Les amours brisées de la soeur d'Henri IV, Catherine de Bourbon, à Pau
Pour commencer
C’est une destinée de femmes somme toute classique, dans l’Histoire des hommes.
Une femme discrète. À la merci des caprices politique et diplomatique des grands de ce monde, tout petit pion sur le grand échiquier des puissants, où les dames n’ont pas leurs mots à dire.
Pourtant, elle mériterait, qui sait, un film !
Voici Catherine de Bourbon, la sœur du roi de France Henri IV.
Pour satisfaire ses propres ambitions, Henri n’hésitera pas à sacrifier, briser le seul amour qu'aura connu Catherine, dans sa courte vie.
Régente du Béarn pour son frère
Catherine naît le 7 février 1559, à Paris. Elle est la dernière des cinq enfants du couple Jeanne d’Albret/Antoine de Bourbon.
L’un des deux survivants de cette fratrie, avec son frère Henri, futur Henri IV !
Un frère qui la nomme régente du Béarn, en 1577 : la voilà qui vient s’installer dans le château familial de Pau.
Elle y réside jusqu’en 1592, avant que son frère ne la rappelle à Paris.
À cette date, cela faisait 5 ans que Catherine était tombée amoureuse, plus que de raison.
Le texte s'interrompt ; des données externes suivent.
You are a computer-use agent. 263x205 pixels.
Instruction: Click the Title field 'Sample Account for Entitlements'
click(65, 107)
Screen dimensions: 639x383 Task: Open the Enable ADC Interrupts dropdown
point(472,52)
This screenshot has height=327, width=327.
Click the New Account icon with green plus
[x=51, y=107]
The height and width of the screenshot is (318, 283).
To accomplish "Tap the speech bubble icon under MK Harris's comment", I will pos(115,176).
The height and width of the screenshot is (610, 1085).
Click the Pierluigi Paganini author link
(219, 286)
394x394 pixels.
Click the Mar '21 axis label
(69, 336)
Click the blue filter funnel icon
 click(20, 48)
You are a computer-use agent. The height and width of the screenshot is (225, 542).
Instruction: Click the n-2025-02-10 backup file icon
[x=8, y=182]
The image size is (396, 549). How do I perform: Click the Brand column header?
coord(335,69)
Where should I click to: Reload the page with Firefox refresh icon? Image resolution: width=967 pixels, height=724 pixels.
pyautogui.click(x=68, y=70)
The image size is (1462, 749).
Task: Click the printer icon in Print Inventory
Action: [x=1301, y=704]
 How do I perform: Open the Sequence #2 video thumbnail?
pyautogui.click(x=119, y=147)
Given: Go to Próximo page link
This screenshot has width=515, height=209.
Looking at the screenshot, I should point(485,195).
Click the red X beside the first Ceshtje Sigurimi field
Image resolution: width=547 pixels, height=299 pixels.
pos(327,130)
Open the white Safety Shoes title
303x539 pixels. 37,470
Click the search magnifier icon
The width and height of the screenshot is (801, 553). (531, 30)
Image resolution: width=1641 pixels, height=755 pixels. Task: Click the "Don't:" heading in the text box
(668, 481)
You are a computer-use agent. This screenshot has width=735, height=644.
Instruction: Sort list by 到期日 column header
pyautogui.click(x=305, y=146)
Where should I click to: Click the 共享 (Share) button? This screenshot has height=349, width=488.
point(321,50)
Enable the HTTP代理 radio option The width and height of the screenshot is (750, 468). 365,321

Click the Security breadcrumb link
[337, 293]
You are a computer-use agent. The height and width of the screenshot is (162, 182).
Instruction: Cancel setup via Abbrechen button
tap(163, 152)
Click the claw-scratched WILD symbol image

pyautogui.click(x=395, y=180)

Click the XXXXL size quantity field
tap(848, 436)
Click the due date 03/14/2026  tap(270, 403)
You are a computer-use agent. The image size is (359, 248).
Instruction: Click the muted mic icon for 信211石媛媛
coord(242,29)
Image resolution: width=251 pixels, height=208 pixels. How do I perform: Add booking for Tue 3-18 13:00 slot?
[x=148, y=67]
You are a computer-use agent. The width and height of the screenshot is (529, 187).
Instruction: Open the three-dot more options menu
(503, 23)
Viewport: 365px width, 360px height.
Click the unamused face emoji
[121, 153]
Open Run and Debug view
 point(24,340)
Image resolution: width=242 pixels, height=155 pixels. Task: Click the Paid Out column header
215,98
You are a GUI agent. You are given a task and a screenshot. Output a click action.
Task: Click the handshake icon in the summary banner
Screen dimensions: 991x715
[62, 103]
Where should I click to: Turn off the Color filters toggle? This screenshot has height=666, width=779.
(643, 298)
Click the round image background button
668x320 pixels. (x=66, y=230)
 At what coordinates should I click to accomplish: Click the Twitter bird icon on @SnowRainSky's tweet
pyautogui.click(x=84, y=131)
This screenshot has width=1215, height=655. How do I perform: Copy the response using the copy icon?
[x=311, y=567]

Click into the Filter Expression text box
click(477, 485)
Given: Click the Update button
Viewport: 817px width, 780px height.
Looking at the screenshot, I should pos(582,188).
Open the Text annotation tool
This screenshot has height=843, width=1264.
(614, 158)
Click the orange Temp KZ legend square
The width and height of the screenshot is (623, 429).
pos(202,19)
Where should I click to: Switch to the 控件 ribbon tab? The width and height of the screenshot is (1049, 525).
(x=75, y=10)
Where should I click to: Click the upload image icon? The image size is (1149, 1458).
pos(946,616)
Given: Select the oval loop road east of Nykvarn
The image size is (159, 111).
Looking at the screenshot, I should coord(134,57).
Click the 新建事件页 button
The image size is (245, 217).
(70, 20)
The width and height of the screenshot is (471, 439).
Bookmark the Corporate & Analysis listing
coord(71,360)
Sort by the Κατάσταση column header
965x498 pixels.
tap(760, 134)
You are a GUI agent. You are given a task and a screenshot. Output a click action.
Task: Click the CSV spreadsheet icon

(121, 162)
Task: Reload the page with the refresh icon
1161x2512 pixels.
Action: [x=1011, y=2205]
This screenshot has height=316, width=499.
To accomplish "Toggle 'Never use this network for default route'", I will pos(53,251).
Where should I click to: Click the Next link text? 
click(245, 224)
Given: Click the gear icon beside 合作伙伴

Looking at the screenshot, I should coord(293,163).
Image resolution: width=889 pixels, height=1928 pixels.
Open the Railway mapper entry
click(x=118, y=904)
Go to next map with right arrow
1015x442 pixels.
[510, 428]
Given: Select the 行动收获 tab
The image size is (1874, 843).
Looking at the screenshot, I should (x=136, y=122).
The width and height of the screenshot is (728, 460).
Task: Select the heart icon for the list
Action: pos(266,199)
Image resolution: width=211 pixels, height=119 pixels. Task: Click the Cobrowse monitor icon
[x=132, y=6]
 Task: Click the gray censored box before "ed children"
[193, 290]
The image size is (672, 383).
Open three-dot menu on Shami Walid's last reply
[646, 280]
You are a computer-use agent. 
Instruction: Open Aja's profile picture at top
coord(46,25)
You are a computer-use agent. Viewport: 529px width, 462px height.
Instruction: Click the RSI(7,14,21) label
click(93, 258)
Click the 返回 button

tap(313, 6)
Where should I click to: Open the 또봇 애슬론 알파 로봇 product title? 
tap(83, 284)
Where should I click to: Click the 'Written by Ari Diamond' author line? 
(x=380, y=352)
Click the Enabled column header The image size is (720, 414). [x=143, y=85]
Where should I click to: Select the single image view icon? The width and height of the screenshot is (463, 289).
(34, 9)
Mais savez-vous le plus incroyable ? C’était réciproque ! L’objet de ses soupirs s’appelle Charles de Bourbon...
Les cousins... amoureux
Catherine et Charles se rencontrent en 1587. Charles de Bourbon, comte de Soissons, n’est autre que le cousin de Catherine et Henri.
L’ancien compagnon d’armes de ce dernier. Le fils de Louis de Bourbon, prince de Condé, principal chef protestant, durant les guerres de Religion.
Henri, au départ, voit l’histoire d’amour des deux tourtereaux d’un bon œil. Mieux, il encourage leur union ! Puis se ravise.
Pourquoi tant de haine ?
Henri n’a toujours pas d’héritier. Ce roi de France dont la légitimité est contestée a peur que son si beau cousin, s’il épouse Catherine, ait des enfants.
En plus d’hériter de la couronne de Navarre et des terres du Béarn, ce Bourbon catholique pouvait devenir... roi de France !
Henri IV fait assiéger le château de Pau !
Catherine et Charles sont bien décidés à braver l’interdit royal, pour vivre leur amour.
Au début de l’année 1592, Charles, sous prétexte d’aller voir sa mère malade à Nogent, est autorisé à quitter l’armée d’Henri, qui bataille dans tout le royaume, contre les Ligueurs.
En fait, il prend la direction de Pau... pour épouser Catherine en secret ! Mais on ne désobéit pas au roi comme ça ! La nouvelle arrive aux oreilles d’Henri.
Celui-ci demande au président du Parlement de Béarn, Pierre de Mesmes, d’empêcher à tout prix cette folie. Comment ? En assiégeant le château de Pau, le 6 avril 1592 !
Un groupe armé fait irruption dans la grande salle du château, sur les coups de 23 heures. On intime à Charles de quitter le Béarn : on pense qu’il est venu enlever la sœur du roi !
Catherine est choquée par cette démonstration de force. Mais elle n’a pas dit son dernier mot...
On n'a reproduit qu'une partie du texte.